* START Material provided *

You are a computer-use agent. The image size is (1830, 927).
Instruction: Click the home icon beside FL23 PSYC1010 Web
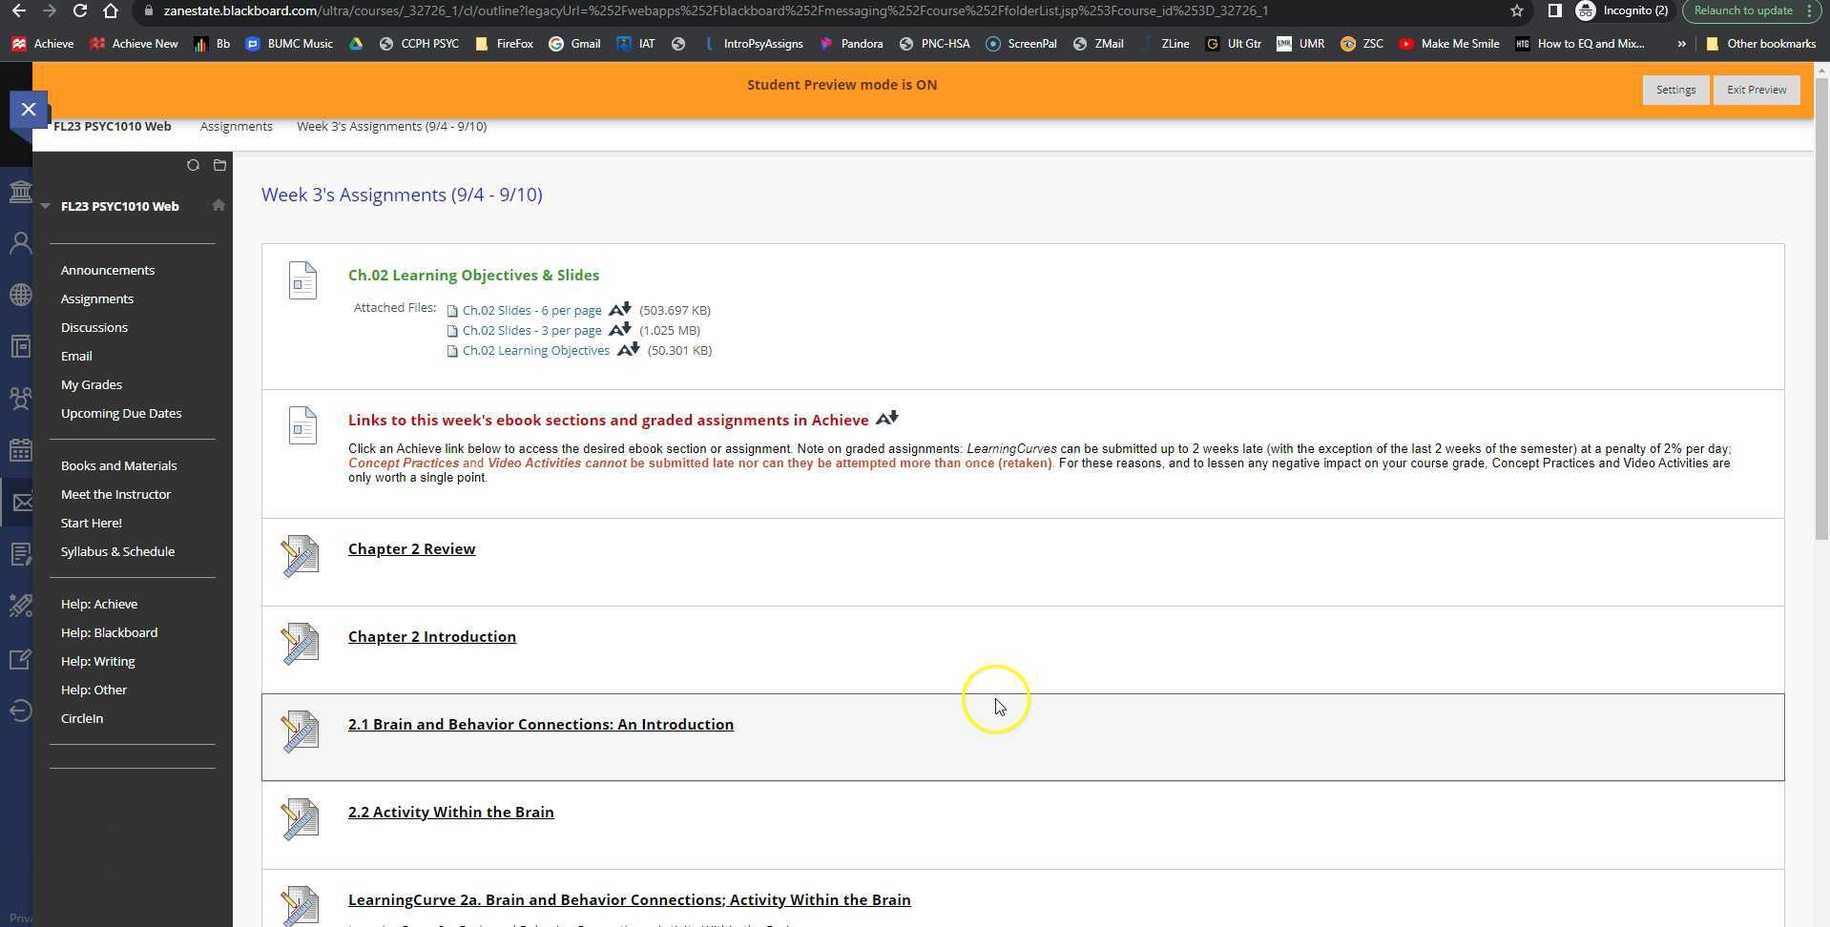coord(218,205)
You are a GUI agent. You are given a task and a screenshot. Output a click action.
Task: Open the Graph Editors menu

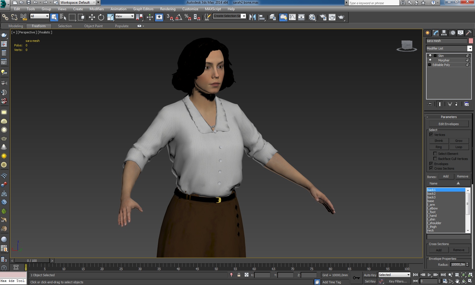click(143, 9)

* END Material provided *

- Exercise prompt
Retype the entire listing above line for line, leaving out the pictures.

- Response for this exercise
You are a computer-use agent. The image size is (1830, 927).
Instruction: Click the home icon beside FL23 PSYC1010 Web
coord(218,205)
You are a GUI agent. You are given a task and a screenshot. Output a click action.
Task: Open the Graph Editors menu

click(143, 9)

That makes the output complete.